When Hope is not Enough, Riots Eventually Follow

Community Organizing International

Ne0_63_040109_protest18w Orleans Headlines blaring that Britain’s leaders were “caught unprepared” at the outbreak of riots throughout metropolitan London and now spreading to Birmingham were surprising to me.  Persistent, structural unemployment, marginalized housing and living conditions, no prospects for the future, severe and draconian austerity cutbacks in social services and family support, are all coming together in a confluence on London’s streets, so why would these riots have not been virtually inevitable?  These were calculated government policies that lit long fuses that smoldered for years, perhaps so long those policy makers forgot there was dynamite at the other end.

The New York Times had a bizarre quote about the story:

“With huge fires burning into the night in several of the neighborhoods overrun by the rioters, Home Secretary Theresa May said she had issued instructions that officers do everything possible to restore order and arrest the principal culprits in the disorder. Striking a note that was common among community organizers in the neighborhoods where rioting has occurred, Ms. May said that social deprivation was no defense. ‘There is no excuse for violence, no excuse for looting, no excuse for thuggery, and those who are responsible must know that they will be brought to justice,’ she said. ‘I think this is about sheer criminality.’”

“Community organizers,” I doubt that seriously.  These are street and community workers perhaps whose job is to advocate, adjust, ameliorate, and generally “keep the peace” usually on the public payroll.  No doubt they are good and sincere folks, but they have to make a living too and with no tools to work with certainly they join the chorus for calm and ending violence, but….these are not community organizers.  Community organizers understand that the point of organizing is to build power, and the rioters fully know they have no voice for their grievances and no vehicle to create change.

The rioters catalyzing the turmoil in London are dangerous because they are not operating solely from anger and rage, but from a more calculating plan.  They are communicating shrewdly with text messages, twitter, and blackberries and are expressly targeting different areas and shops.  These are not disappointed hockey fans in Vancouver, but stealth strike forces with ski masks and scarves over their faces.  The calls on my twitter feed to help identify them with Twitter are hilariously off the mark.  The Home Secretary has a problem.  Naming something as criminal and deploring violence is easy enough.  We can all join in those sentiments.  Understanding the violence and doing something about the root causes are a much, much harder problem indeed.

Let’s not pretend about America.  The deepening recession reveals the stark fault lines in cities in the USA that are identical to the conditions in London:  high and persistent unemployment, no future prospects, deplorable living conditions, and continuing cutbacks in social services.  The fuse is burning here, too, and there is dynamite at the end of the wire. Unless something serious is done, it’s just a matter of time before “the fire” next time is the fire this time.
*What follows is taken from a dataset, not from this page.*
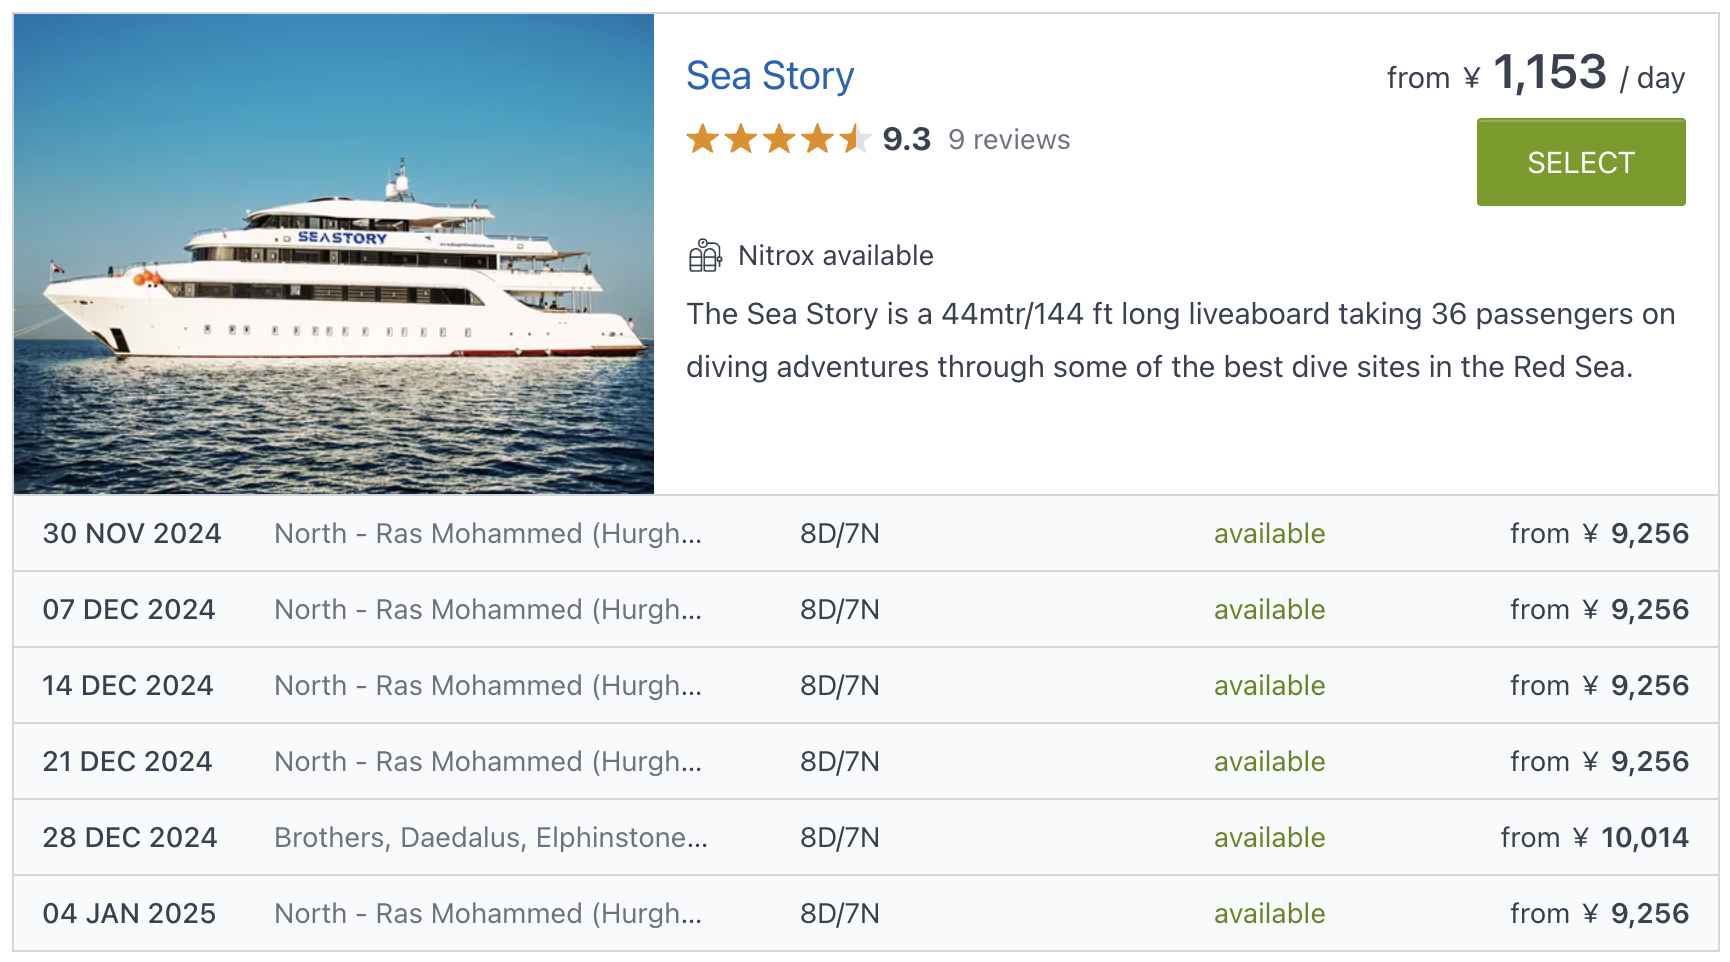This screenshot has height=962, width=1730.
Task: Click the Nitrox tank icon
Action: 705,256
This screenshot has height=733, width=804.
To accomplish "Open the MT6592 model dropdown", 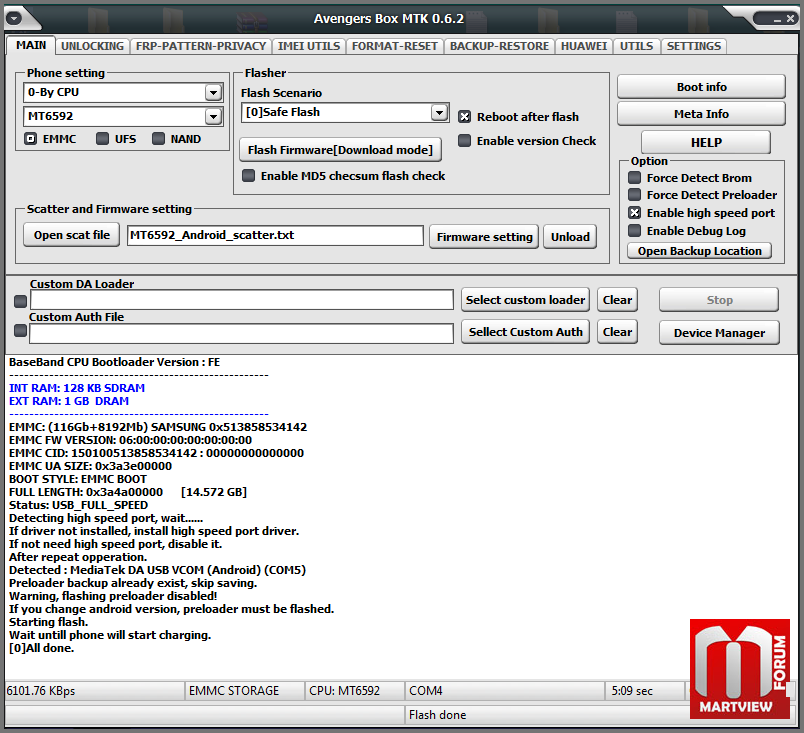I will (213, 117).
This is a problem for Obama and the country as well.  When you run on “hope” and then either refuse to deliver or can’t deliver on that visceral demand and desire for change, there are consequences that are more profound than political shifts and seasons.  Those of us who have organized in these areas can recognize a hardening of the malaise, a resignation and acceptance of mean, brutish life as a definition of normal there no matter the rest of the country and the world, and alienation outside of usual experience and common expectation.  That condition of powerlessness will find expression, either in movements and demands for change or in outbreaks of rage, violence, and riot.  It will not simply sit there and smolder forever, quietly and invisibly.

Unless people are allowed some legitimate power and there is real change at the least there should be no stupid and patronizing expressions of surprise at the inevitable consequences of inaction and avoidance.